Given records:

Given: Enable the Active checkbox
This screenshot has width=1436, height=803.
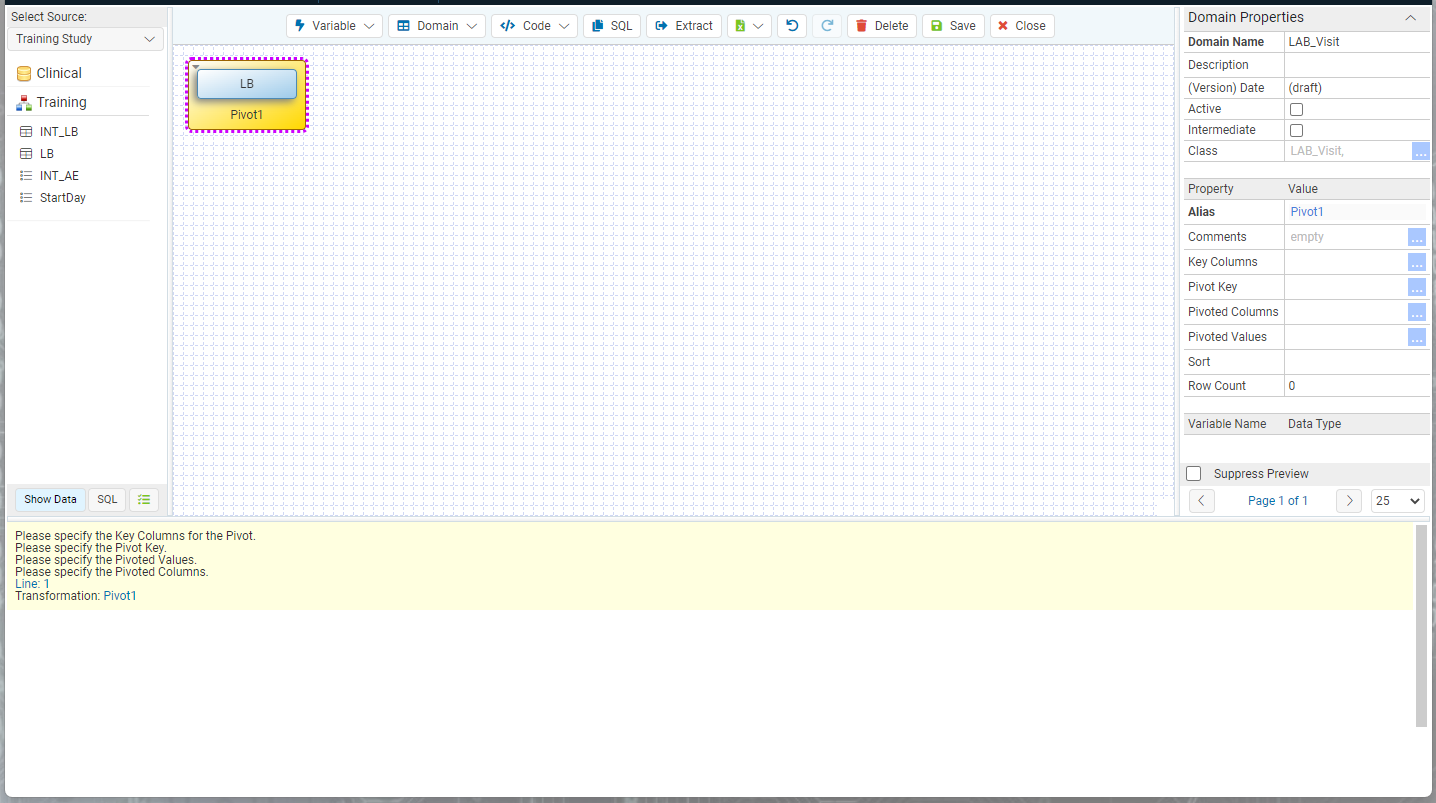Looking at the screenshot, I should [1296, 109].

--

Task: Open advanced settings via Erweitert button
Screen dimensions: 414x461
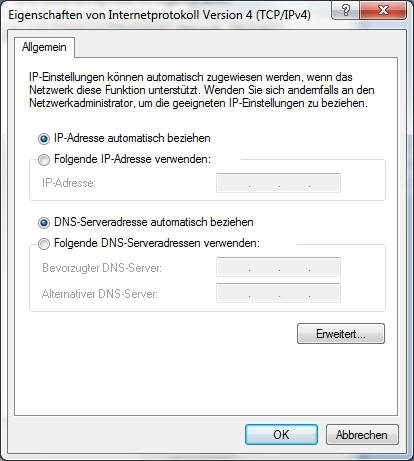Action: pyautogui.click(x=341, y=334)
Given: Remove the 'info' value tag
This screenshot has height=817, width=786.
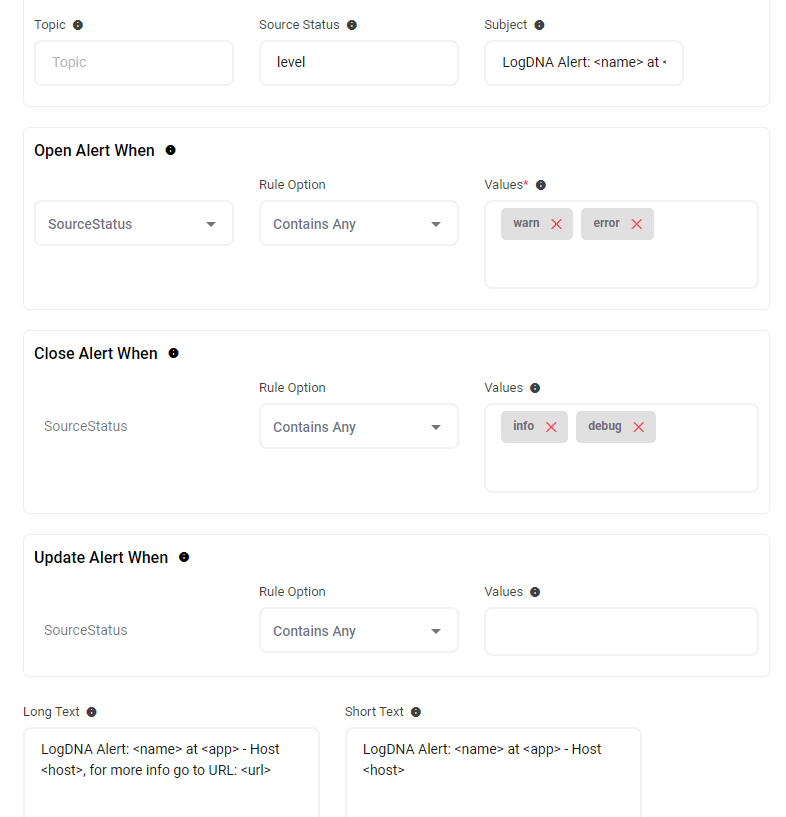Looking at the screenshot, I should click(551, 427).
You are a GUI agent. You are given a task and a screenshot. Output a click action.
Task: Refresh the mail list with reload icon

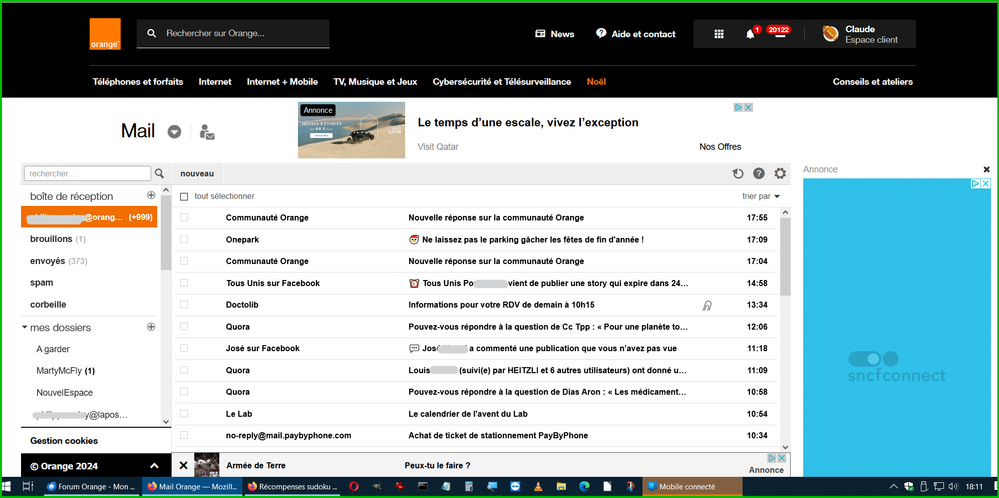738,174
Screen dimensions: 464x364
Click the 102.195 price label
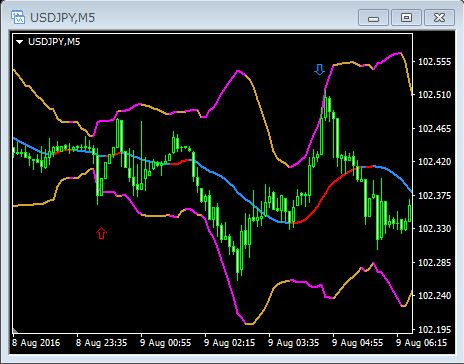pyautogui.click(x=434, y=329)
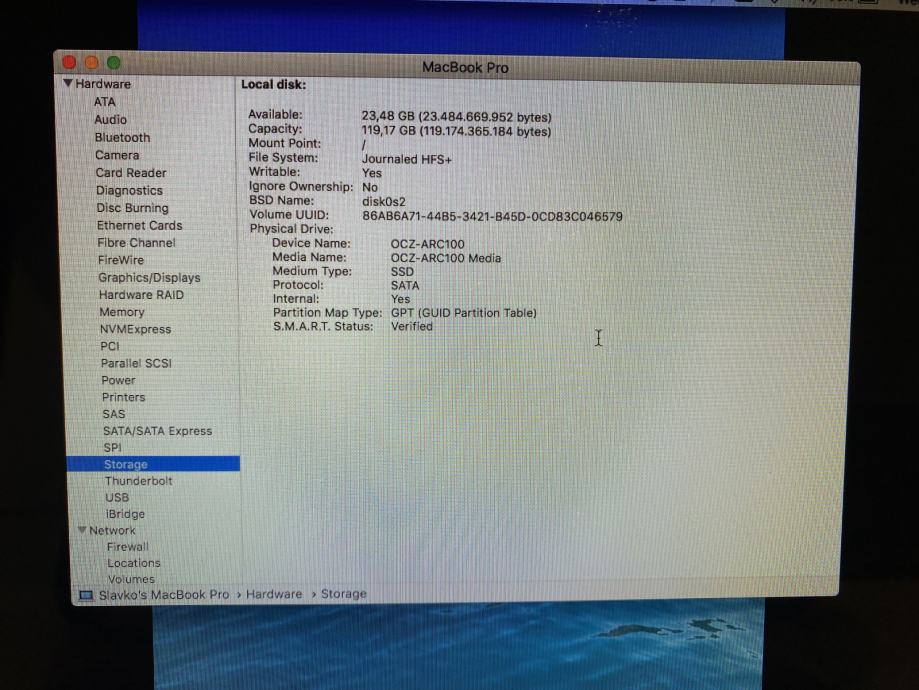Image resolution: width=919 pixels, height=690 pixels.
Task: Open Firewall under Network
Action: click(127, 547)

==

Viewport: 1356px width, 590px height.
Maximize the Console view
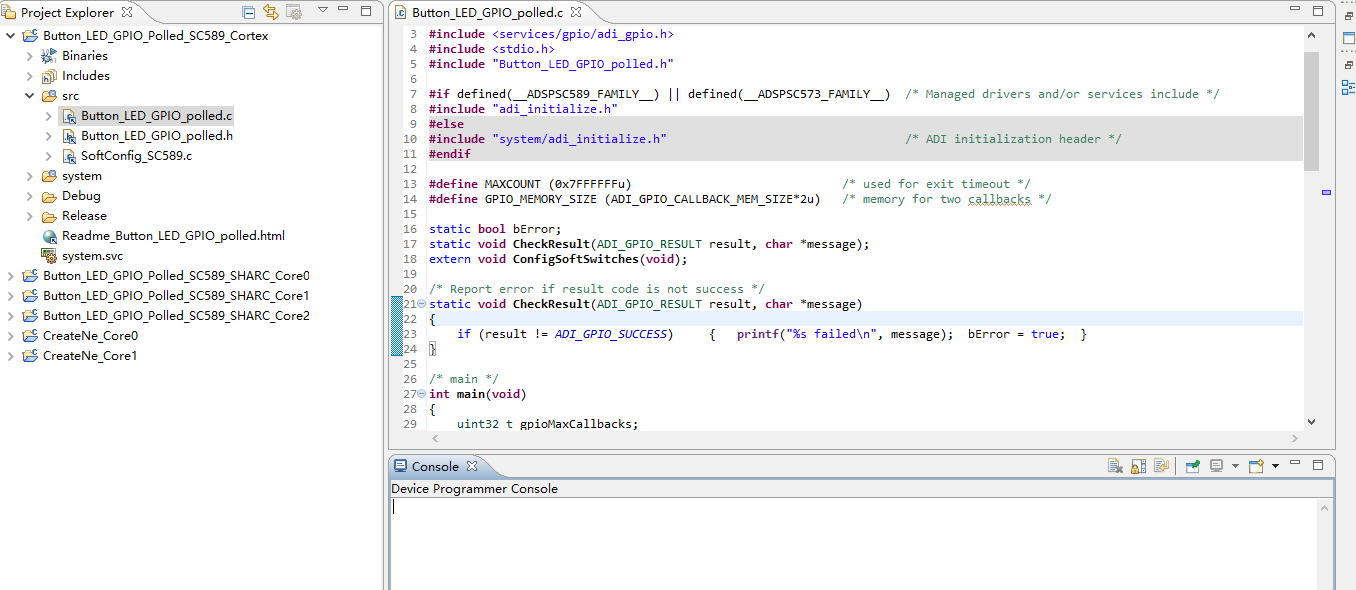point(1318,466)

Problem:
Restate word for word every line from the one with "You are a GUI" up to and including the one with "Screen dimensions: 464x364" in the records above, minus the pictures.

Solution to this problem:
You are a GUI agent. You are given a task and a screenshot. Output a click action.
Task: Refresh the mail list with reload icon

738,174
Screen dimensions: 464x364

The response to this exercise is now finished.